In `passages.txt` short passages from a few different books.

Can we identify the authors of each passage?

The true sources of the passages are in `passage_sources.tsv`.

## Turn the data into a matrix

In [None]:
from collections import defaultdict

pfile = open("data/passages.txt", "r")
passages = pfile.read().split("\n")[:-1]
sources = pd.read_table("data/passage_sources.tsv")
words = np.unique(" ".join(passages).split(" "))[1:]
def tabwords(x, words):
    d = defaultdict(int)
    for w in x.split(" "):
        d[w] += 1
    out = np.array([d[w] for w in words])
    return out

wordmat = np.array([tabwords(x, words) for x in passages])
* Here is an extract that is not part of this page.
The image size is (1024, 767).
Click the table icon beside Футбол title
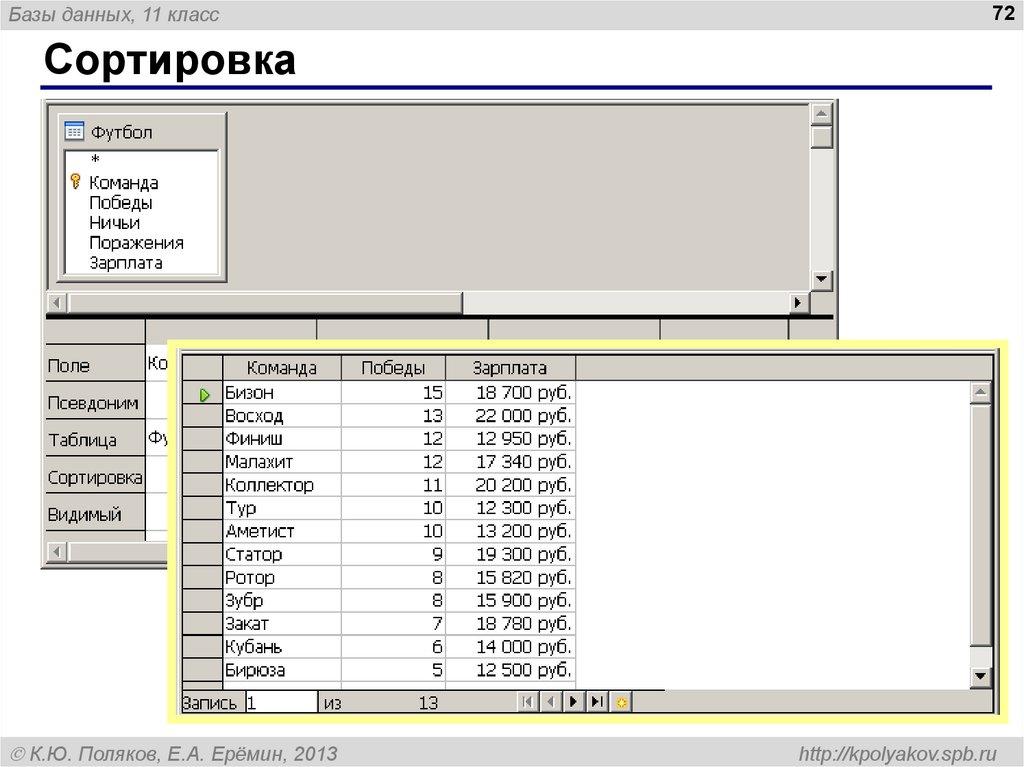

**(1)** Look at the data: what is `passages`? How about `wordmat`?

## Do PCA

This time we "do PCA" by finding the "singular value decomposition"
(SVD) of the data matrix,
because `scipy.sparse.linalg.svds` lets us *only*
find the PCs we're interested in:
finding *all* would take waaaay too long.

In [None]:
from scipy.sparse.linalg import svds
# center and scale the data
x = wordmat - np.mean(wordmat, axis=1)[:,np.newaxis]
x /= np.std(x, axis=1)[:, np.newaxis]
pcs, evals, evecs = svds(x, k=4)
eord = np.argsort(evals)[::-1]
evals = evals[eord]
evecs = evecs[eord,:]
pcs = pcs[:,eord]

**(2)** Describe in words what each of the lines in the code above does.

## The loadings

Here are the "loadings" of the PCs:

In [None]:
loadings = pd.DataFrame(evecs.T, columns=[f"PC{k}" for k in range(1,5)], index=words)
loadings

## The PCs

The principal components are the columns of `pcs` (e.g., the first PC is `pcs[:,0]`).

**(3)** Make scatterplots of the position of each passage on PCs 1, 2, and 3 against each other,
colored by the `source` of the passage.

## What do the PCs "mean"?

For instance, here are the 20 words that most strongly move a passage in the positive direction on PC1:
```
loadings.sort_values("PC1").tail(20)
```
and the 20 that most strongly move in the negative direction:
```
loadings.sort_values("PC1").head(20)
```

**(4)** Come up with interpretations of PC1, PC2, PC3, and PC4.